It’s said that people come in (and out of) your life at different times, for different reasons. Some stay only a short while, some for a long while and some forever. Life is constantly changing and that includes the people you associate with, whether friends, acquaintances or family. I’ve said it so many times but I’m surrounded by some of the best people ever. For all kinds of reasons. I know lots of people, and I am lucky to have lots of people I can call friends. I’m going to try and mention as many people as I can that have touched my life in 2012, for all kinds of reasons. I can’t mention everyone but that doesn’t mean I don’t appreciate what you’ve done, or that you haven’t had an impact. Every single person I have met or spent time with this last year has had an impact on me in some way. Now, I might miss someone off, and I truly apologise if I do. It’s not intentional, my brain is full to bursting while writing this, please understand. And if I do miss you, please tell me off and I will send chocolate.

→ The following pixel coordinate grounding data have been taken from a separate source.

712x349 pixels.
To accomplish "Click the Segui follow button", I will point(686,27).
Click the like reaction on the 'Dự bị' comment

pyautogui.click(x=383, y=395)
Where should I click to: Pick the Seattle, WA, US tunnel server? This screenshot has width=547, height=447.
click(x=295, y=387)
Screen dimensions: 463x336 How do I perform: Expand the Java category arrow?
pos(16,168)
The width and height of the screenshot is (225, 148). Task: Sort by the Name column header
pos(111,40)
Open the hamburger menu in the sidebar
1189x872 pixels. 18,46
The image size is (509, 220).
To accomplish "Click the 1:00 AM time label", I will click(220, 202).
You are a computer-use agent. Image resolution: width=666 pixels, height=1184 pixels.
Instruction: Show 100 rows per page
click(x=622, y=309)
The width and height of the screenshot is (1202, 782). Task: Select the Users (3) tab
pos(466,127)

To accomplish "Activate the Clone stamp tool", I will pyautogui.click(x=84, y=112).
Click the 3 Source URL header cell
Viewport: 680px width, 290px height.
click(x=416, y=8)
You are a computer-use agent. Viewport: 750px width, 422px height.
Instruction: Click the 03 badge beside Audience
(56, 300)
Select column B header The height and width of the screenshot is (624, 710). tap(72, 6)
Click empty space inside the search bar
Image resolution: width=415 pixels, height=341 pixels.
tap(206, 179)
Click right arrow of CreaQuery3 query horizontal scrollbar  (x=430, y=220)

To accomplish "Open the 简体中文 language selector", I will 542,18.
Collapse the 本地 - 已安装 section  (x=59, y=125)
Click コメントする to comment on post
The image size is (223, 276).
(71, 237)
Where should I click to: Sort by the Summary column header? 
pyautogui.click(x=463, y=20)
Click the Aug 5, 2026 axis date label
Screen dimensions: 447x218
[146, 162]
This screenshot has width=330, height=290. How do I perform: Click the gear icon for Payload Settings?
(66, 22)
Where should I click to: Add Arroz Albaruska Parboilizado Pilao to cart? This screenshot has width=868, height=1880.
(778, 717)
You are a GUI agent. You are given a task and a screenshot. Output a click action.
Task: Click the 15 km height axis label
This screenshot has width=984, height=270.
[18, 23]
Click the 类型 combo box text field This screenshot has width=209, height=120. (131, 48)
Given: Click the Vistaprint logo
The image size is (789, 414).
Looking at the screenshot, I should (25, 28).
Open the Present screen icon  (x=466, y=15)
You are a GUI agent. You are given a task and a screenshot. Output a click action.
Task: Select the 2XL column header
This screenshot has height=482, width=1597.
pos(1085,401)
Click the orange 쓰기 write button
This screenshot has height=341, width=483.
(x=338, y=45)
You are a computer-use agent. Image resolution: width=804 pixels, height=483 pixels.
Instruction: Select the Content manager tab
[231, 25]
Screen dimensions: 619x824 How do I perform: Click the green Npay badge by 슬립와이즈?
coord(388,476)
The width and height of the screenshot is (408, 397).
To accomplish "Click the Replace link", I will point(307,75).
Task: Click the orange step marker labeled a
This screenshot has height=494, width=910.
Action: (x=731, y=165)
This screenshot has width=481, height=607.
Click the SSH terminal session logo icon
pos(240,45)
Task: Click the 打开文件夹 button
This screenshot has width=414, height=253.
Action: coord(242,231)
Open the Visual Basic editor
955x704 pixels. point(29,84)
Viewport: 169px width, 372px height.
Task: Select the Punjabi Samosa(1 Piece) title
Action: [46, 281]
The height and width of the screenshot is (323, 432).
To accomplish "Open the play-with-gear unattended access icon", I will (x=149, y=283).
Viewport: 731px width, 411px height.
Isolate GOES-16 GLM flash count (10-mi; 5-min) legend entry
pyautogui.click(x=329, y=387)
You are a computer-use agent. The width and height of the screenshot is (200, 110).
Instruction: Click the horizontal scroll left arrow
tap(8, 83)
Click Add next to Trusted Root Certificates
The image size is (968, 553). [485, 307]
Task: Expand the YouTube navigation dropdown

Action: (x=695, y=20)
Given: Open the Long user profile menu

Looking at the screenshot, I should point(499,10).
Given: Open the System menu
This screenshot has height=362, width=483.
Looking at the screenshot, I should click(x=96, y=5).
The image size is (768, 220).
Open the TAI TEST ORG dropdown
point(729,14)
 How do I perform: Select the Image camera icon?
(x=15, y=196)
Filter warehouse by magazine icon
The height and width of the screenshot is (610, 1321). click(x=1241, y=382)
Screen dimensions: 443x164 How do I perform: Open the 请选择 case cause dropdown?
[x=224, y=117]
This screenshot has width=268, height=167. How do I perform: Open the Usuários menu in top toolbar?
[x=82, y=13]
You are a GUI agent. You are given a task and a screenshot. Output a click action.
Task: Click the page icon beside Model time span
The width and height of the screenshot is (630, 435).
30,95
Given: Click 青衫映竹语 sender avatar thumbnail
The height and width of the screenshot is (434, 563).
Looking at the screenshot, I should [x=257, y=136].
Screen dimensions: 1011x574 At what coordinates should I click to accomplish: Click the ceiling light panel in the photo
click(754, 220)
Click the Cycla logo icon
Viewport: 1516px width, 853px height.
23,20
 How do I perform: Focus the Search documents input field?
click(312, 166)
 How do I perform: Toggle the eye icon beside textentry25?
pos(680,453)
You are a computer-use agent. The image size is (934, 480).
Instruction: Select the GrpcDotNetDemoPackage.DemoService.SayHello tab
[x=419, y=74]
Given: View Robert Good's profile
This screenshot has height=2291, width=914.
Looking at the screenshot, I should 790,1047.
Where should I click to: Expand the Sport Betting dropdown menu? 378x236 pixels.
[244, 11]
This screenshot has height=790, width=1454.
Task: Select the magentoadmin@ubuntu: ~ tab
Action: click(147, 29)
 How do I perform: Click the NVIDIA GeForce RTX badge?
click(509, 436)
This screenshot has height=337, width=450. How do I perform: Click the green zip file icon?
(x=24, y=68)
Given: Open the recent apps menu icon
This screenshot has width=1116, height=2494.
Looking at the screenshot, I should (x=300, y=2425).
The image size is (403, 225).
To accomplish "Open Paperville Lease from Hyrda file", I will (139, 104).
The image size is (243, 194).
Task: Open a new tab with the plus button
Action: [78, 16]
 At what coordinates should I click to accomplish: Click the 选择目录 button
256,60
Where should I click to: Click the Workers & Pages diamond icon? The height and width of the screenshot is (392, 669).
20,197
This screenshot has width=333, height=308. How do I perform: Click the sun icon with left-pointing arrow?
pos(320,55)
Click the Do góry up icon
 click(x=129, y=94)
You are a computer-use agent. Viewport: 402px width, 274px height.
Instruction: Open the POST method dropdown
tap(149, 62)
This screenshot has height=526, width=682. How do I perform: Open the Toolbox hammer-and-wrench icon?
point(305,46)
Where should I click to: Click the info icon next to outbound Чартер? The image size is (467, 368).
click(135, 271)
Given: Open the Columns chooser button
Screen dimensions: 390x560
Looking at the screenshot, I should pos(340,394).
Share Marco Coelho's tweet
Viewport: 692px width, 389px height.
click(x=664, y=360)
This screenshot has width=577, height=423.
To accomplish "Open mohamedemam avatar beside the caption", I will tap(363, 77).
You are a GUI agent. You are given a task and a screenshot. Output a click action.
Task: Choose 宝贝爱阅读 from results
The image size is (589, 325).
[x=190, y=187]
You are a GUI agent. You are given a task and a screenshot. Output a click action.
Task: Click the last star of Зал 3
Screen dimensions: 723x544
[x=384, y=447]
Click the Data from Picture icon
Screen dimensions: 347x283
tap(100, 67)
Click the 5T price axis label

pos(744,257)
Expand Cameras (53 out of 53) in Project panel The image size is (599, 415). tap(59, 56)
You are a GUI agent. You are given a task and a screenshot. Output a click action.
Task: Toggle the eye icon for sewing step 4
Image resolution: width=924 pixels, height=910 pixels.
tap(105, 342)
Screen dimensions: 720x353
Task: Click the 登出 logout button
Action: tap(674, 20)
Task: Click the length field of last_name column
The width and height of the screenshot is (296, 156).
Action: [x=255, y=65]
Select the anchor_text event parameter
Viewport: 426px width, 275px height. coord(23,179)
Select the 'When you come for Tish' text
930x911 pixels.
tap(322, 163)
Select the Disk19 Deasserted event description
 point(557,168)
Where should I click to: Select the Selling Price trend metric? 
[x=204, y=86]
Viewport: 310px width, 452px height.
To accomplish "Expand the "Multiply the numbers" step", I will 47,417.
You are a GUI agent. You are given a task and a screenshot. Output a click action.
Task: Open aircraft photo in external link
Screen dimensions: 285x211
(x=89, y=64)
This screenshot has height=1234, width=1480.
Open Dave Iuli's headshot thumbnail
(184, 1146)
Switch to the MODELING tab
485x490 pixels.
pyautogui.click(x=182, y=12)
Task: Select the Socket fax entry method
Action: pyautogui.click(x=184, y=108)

So, thank you to (in no particular rank order):
- My family. Always there if and when needed, never prying, never overbearing, never judging. Supportive when needed, without having to ask. Provide food when required. Odd in the nicest way and different to me in most ways. A constant in a crazy year. I love them.
- Best friend Laura. Has known me for a long, long time. Always there, even when she has her own things going on. Not afraid to tell me the truth and happy to listen to me going on. Provides food and Maltesers and makes me part of the family. Makes me watch paranormal films. Makes me laugh. Hope we stay friends forever.
- Film Club. I have never laughed so much as at Film Club. I have watched films I would never have watched, had conversations I would never have had and took photos I never thought I would. Everyone should have a Film Club in their life.
- Neighbour and friend Karl. Unfortunately for him, close proximity to my house has given him the default job of chief Paps-looker after. Makes me cups of tea, feeds my cat, helps me get in my house when drunk, closes my curtains and leaves a light on for me, listens to my drivel and dishes out sympathy, advice and food. Cannot ask for more. Truly appreciate everything.
- People I met travelling. In France and in Peru, and anywhere in between. Everyone has a story to tell, and people are fascinating. Learnt new things, expanded my mind and understand more about the world and people with everyone that I met.
- Police people. I had some truly fabulous work mates from the Police, most of whom I am still in contact with and regard as friends. I have no idea how common that is but I think it’s pretty special.
- Uni people. Thank you to everyone I work with. When times were crap you made the day to day bearable. I laugh so much at work and have met some amazing people. We do some pretty funny things, and have some random conversations. I have literally never laughed so much or as hard when talking about being sick when drunk (Steve and Helen).
- Charley. A gorgeous friend who I feel I take, take, take from, as much as she says I don’t. Tells me straight, gives sensible advice and a kick up the arse when I need it. Provides tea and biscuits in copious amounts. Has a welcoming house where I feel so at home.
- The Fletchers. Listen to my problems, provide food and beer and a welcoming retreat and let me rant as much as I want.
- Boss Matt. Best boss ever. Listens, knows my problems and understands. Has given me an easy time over the last year and been supportive constantly. Always buys me a beer. Top.
- Menfolk. From the mild flirtations to the dates and everything in between. Thank you.
- CD. For the advice and email chat. Kept my pecker up and helped me believe in myself.
- Jane. Fellow positive thinker and all round special friend. Provided support even when times tough in her own life. Makes me laugh. A lot.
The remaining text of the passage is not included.